• _Assigned task_
Using the string "agent" as the key, pull each matching line out of the records below.

• _Records for this task_

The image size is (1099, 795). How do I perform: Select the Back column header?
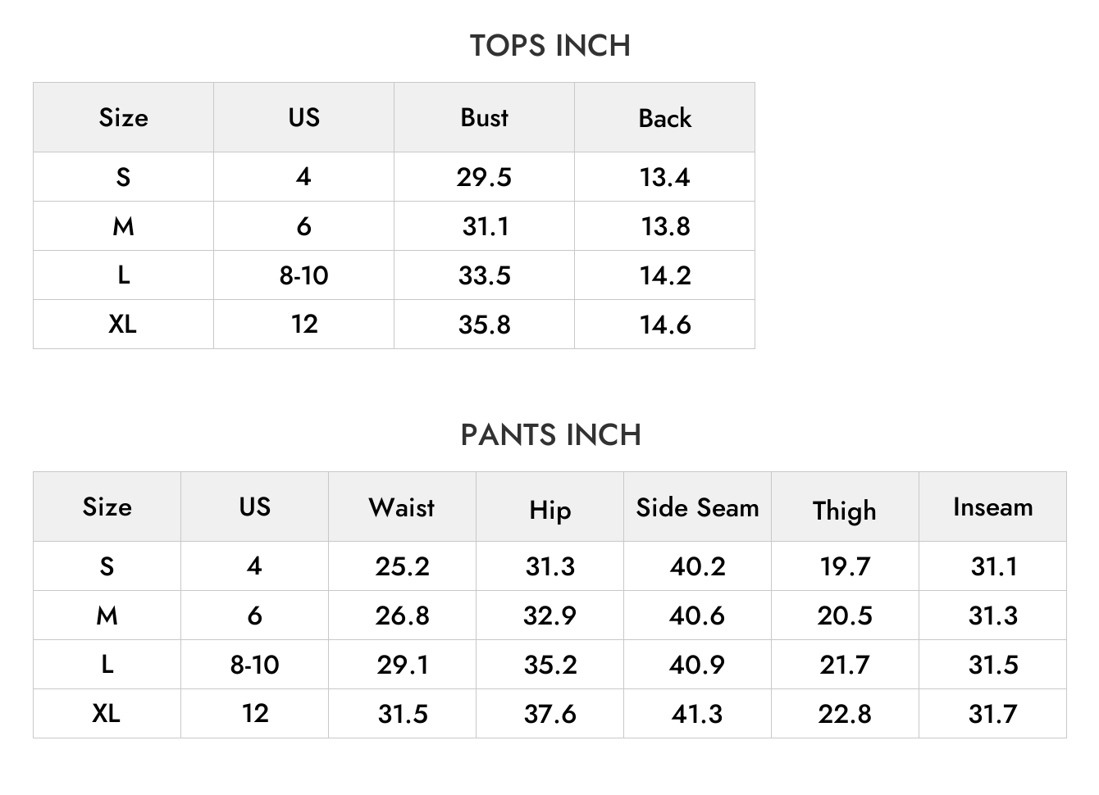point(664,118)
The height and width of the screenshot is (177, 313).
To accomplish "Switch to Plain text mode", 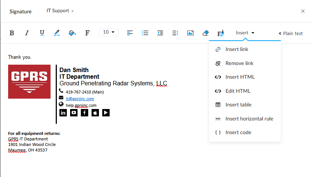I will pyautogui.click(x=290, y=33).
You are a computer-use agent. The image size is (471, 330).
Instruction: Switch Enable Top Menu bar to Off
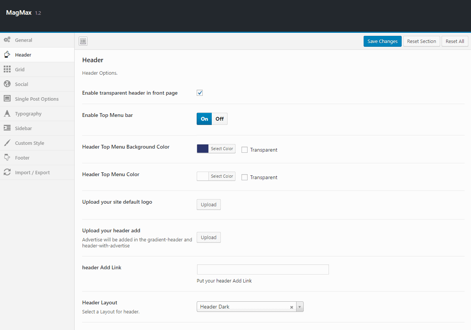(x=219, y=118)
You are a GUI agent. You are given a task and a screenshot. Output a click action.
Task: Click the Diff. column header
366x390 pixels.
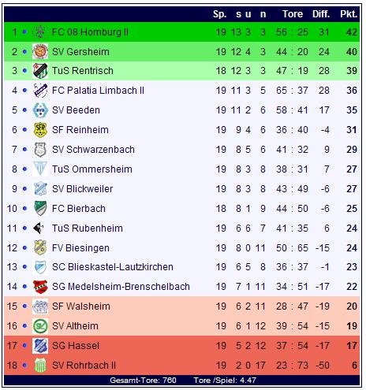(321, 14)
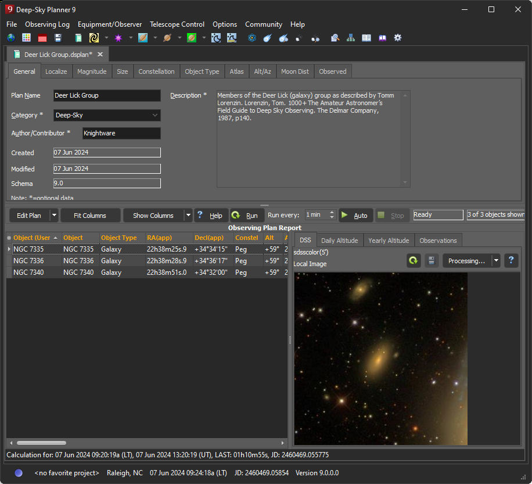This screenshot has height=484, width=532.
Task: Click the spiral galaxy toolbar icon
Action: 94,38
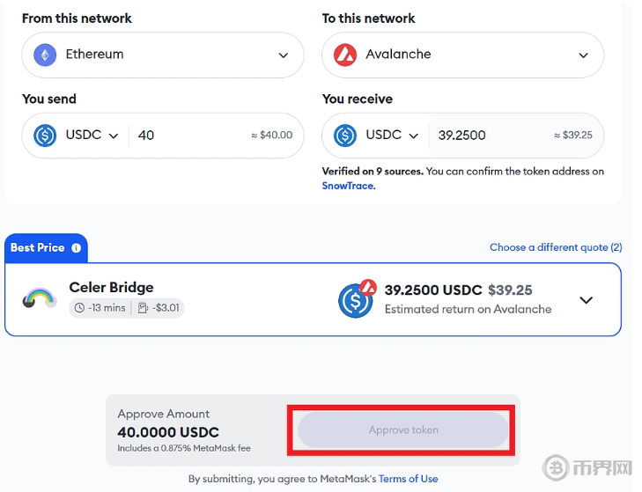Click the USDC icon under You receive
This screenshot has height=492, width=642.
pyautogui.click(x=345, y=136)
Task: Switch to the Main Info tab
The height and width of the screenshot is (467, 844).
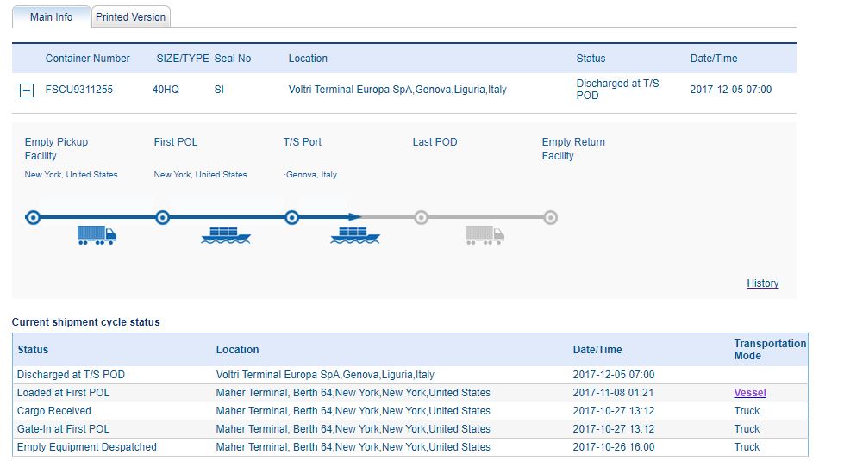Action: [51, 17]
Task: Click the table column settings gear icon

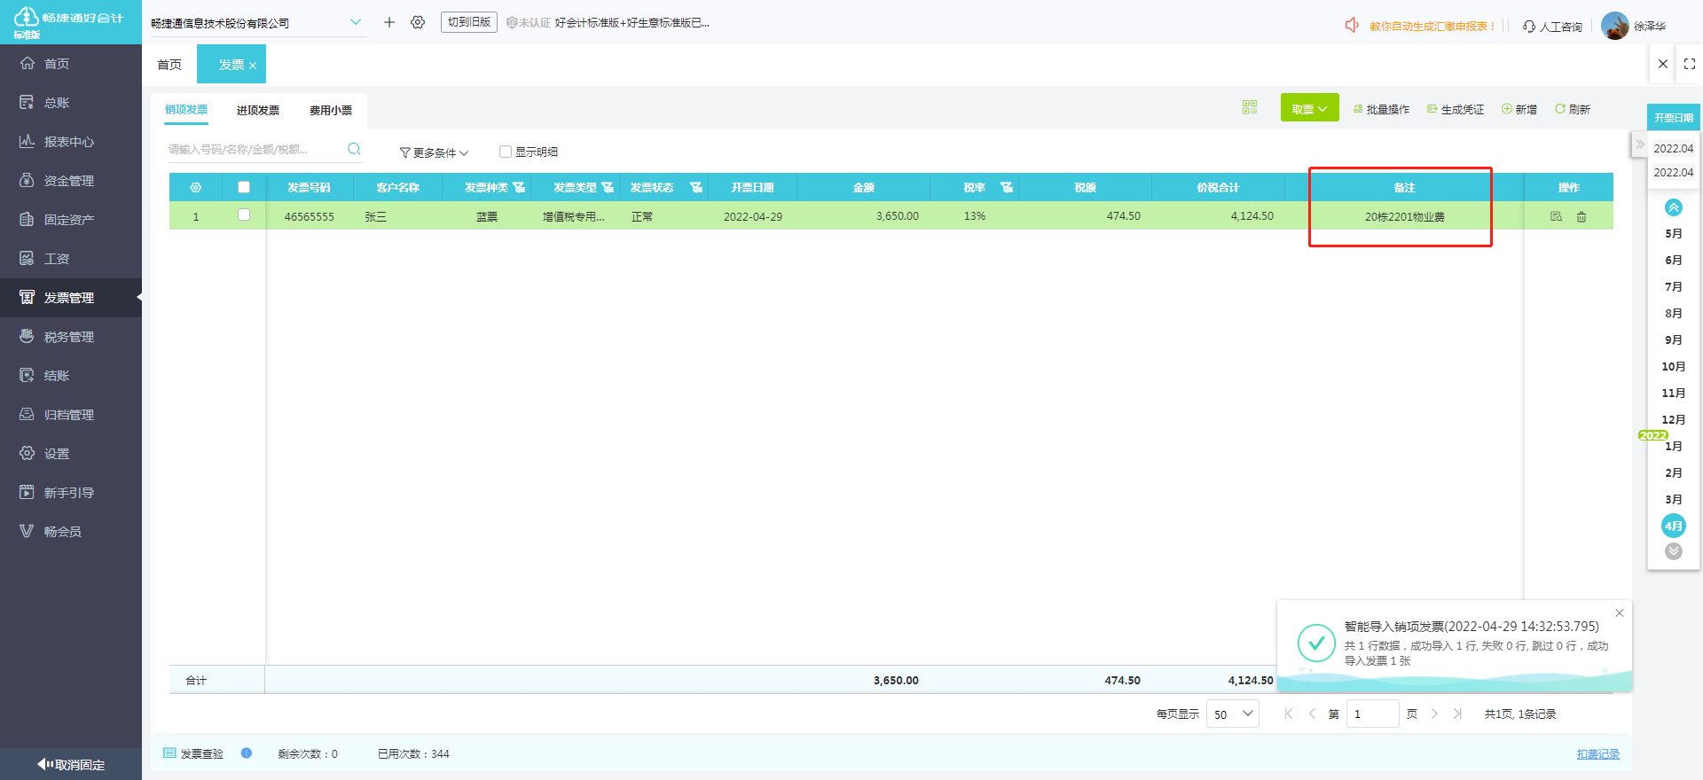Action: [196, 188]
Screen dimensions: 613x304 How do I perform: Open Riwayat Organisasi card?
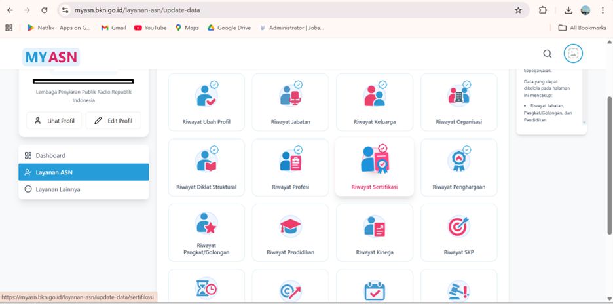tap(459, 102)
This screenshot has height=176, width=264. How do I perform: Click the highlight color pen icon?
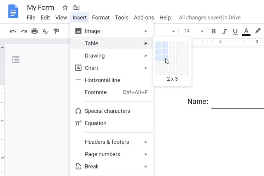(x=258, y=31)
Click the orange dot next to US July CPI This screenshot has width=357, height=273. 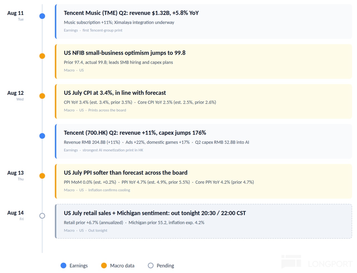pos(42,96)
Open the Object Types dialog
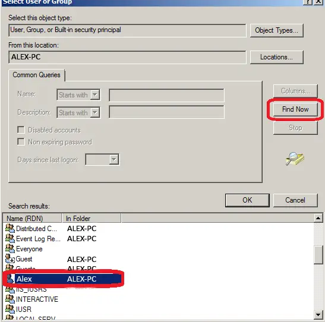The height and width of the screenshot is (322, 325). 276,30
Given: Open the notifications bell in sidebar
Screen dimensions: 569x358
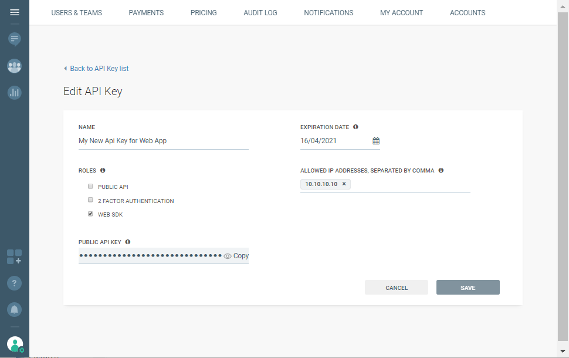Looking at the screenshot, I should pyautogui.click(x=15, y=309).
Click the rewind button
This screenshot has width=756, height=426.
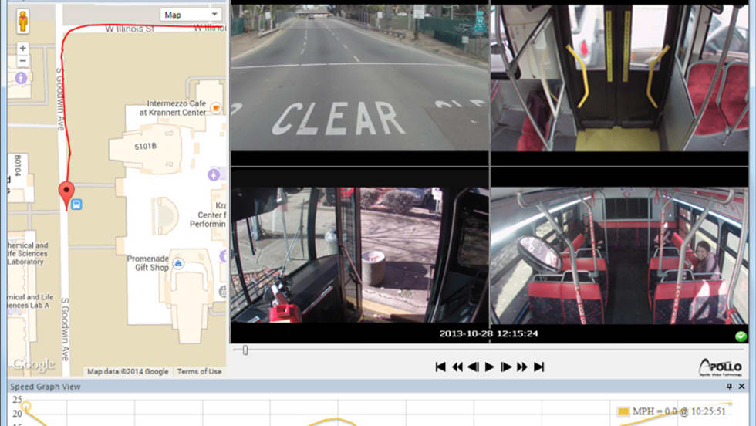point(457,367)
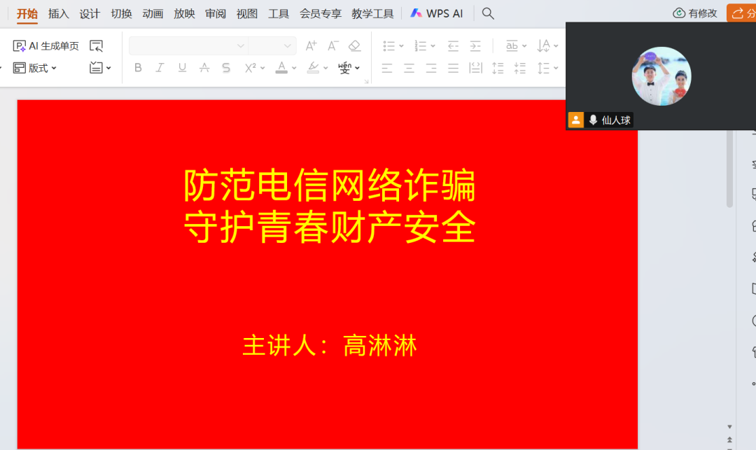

• _Answer area_
You are a computer-use agent. The image size is (471, 330).
You are a GUI agent. You are given a task and a screenshot. Output a click action.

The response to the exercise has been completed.